On Wednesday afternoon, at 4:50pm ET, Kylie Jenner posed a question to her 24.5m twitter followers: “sooo does anyone else not open Snapchat anymore? Or is it just me… ugh this is so sad.”
![Snap’s market value fell $1.3B after a single tweet by Kylie Jenner](https://20627419.fs1.hubspotusercontent-na1.net/hub/20627419/hubfs/The%20Hustle/Assets/Images/360830199-2.23_kylie.webp?width=595&height=400&name=360830199-2.23_kylie.webp)
Overnight, the tweet was shared nearly 300k times — and when the markets opened Thursday, Snap Inc. stock tumbled by as much as 7.2%, or $1.3B in market value.

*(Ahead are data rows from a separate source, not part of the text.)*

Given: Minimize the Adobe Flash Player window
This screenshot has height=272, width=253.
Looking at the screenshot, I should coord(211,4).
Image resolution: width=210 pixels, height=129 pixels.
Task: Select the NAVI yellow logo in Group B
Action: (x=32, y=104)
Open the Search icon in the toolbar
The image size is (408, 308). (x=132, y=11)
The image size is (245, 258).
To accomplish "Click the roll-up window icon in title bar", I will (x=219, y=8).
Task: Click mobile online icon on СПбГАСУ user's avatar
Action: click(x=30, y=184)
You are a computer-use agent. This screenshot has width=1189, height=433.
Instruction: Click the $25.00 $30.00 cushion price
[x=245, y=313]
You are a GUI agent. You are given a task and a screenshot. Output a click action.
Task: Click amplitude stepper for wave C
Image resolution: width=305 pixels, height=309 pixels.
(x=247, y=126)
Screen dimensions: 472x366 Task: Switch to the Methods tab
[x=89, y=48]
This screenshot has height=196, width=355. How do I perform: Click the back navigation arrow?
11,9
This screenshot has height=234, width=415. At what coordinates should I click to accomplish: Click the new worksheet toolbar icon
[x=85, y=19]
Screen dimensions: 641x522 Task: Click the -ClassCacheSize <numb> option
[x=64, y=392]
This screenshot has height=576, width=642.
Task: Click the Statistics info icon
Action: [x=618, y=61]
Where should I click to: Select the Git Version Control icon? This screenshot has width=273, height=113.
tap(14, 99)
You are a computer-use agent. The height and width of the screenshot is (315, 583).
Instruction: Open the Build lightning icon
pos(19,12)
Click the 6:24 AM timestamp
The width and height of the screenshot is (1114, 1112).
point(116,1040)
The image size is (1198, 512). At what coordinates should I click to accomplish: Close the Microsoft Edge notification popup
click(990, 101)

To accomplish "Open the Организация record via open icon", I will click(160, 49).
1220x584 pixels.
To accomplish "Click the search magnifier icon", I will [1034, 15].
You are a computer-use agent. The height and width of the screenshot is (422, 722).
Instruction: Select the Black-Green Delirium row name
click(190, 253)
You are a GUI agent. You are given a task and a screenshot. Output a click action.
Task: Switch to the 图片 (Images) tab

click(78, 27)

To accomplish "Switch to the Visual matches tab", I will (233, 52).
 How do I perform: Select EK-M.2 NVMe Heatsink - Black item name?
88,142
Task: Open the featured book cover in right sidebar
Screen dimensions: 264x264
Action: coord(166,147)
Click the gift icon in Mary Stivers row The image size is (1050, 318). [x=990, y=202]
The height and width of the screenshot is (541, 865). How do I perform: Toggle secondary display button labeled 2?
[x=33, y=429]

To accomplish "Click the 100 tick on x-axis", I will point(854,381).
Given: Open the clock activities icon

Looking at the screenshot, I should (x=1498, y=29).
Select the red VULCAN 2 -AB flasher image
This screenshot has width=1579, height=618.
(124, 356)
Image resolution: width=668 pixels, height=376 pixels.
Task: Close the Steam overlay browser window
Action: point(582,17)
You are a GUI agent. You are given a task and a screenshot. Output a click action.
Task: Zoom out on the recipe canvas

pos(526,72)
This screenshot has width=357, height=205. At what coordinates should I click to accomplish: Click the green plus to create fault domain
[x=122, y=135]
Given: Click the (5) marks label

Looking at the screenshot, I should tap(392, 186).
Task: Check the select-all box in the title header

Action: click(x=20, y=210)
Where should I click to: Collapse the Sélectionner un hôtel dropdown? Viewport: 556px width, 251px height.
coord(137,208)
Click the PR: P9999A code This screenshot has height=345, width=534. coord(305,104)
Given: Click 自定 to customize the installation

While analysts can’t conclusively determine whether the tweet was solely responsible for Snap’s decline, it serves as a reminder of just how dependent Snap is on influencers.
As recently as 2016, Jenner was Snapchat’s most viewed user “by a longshot” — and her declaration didn’t go unnoticed by Wall Street: Many comments on Jenner’s post echoed discontent with Snap’s redesign earlier this week, and the company’s “abandonment” of its core audience.
A follow-up tweet by Jenner 11 minutes later (“still love you tho snap … my first love”) didn’t seem to do much in way of recouping Snap’s losses.